PASSAGE>
####

Next, select Send several times rapidly until you see an HTTP response containing a 429 Too Many Requests status code.

The response header will look similar to the following:

 HTTP/1.1 429 Too Many Requests
 content-length: 85
 content-type: application/json
 date: Tue, 17 Sep 2024 00:05:47 GMT
 remaining-tokens: 0
 request-context: appId=cid-v1:28064454-b368-42b8-a293-4e597441f43f
 retry-after: 55
 vary: Origin

The response body will contain the following:

 {
     "statusCode": 429,
     "message": "Token limit is exceeded. Try again in 55 seconds."
 }

To view the output of your token emitting policy, you will use Application Insights.

From your API Management service in the Azure portal, expand the Monitoring menu and select Application Insights, then select your Application Insights instance from the list.
On the Application Insights page, expand the Monitoring menu and select Logs.

####

DATA TO EXAMINE>
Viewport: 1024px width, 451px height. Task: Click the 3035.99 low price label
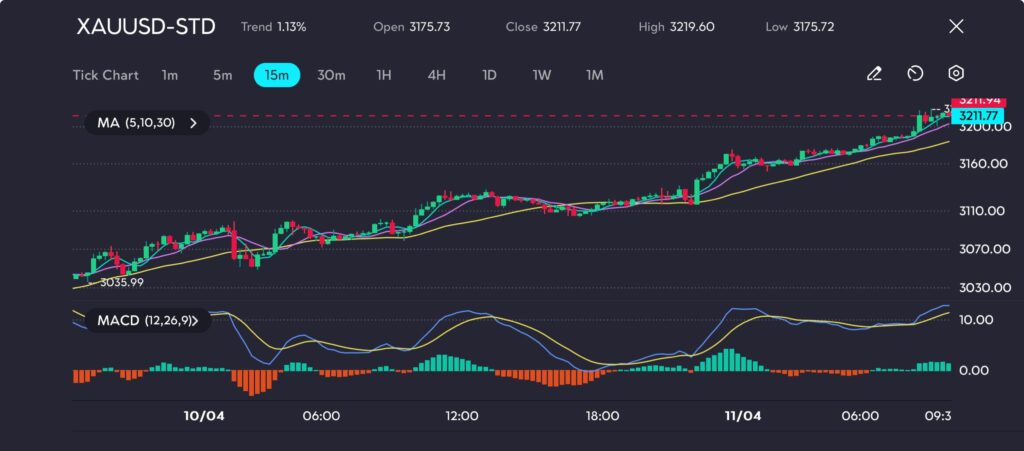[122, 283]
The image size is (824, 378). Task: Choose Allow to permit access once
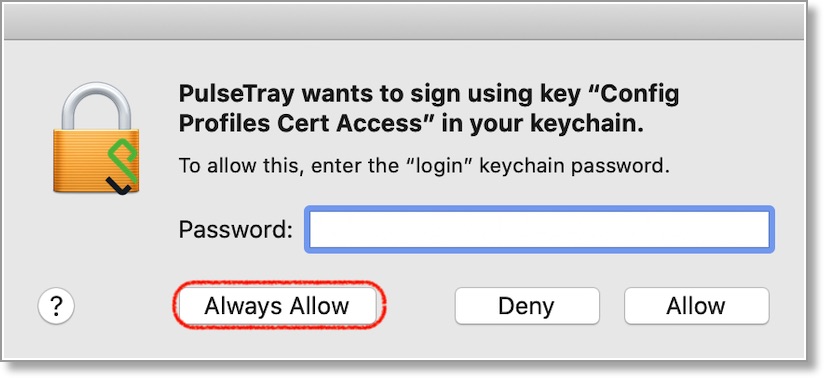pos(696,305)
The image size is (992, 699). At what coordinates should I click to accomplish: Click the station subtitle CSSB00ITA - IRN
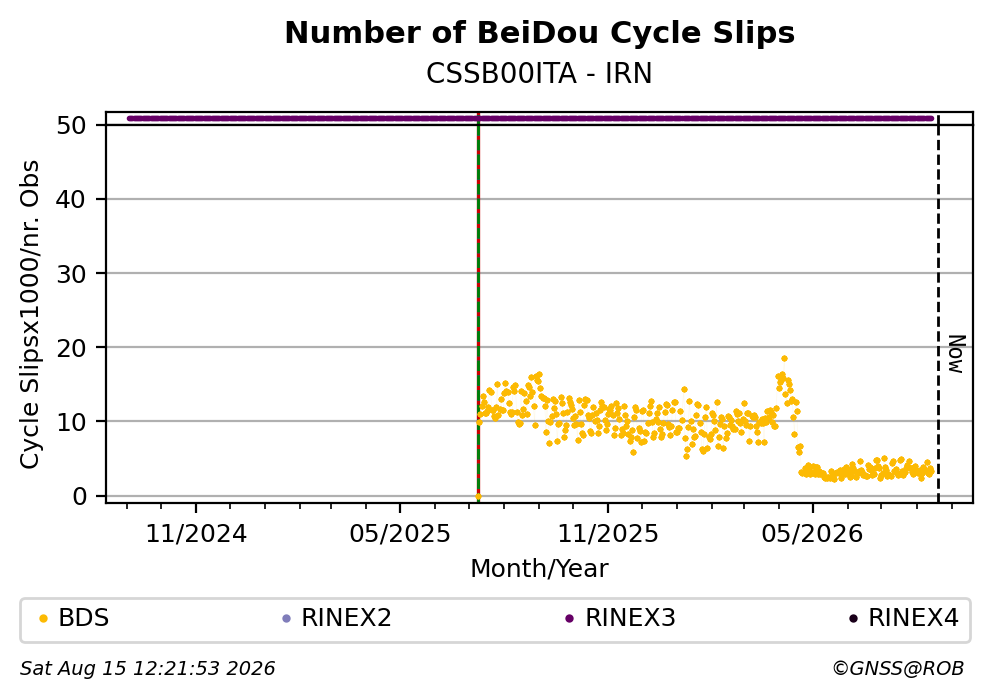click(x=539, y=73)
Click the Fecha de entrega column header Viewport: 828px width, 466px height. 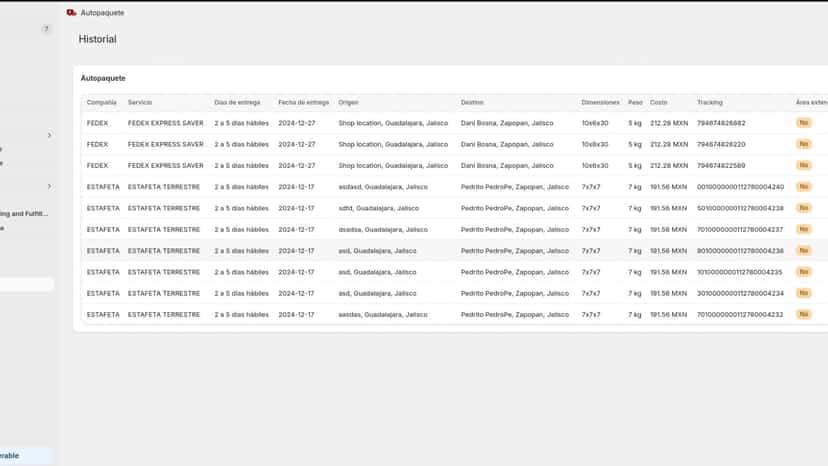[x=304, y=102]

####

WORK TASK>
Please copy the token limit walkthrough in full, word for word. The rows are separate material and are not part of the token limit walkthrough.

TASK RESPONSE>
Next, select Send several times rapidly until you see an HTTP response containing a 429 Too Many Requests status code.

The response header will look similar to the following:

 HTTP/1.1 429 Too Many Requests
 content-length: 85
 content-type: application/json
 date: Tue, 17 Sep 2024 00:05:47 GMT
 remaining-tokens: 0
 request-context: appId=cid-v1:28064454-b368-42b8-a293-4e597441f43f
 retry-after: 55
 vary: Origin

The response body will contain the following:

 {
     "statusCode": 429,
     "message": "Token limit is exceeded. Try again in 55 seconds."
 }

To view the output of your token emitting policy, you will use Application Insights.

From your API Management service in the Azure portal, expand the Monitoring menu and select Application Insights, then select your Application Insights instance from the list.
On the Application Insights page, expand the Monitoring menu and select Logs.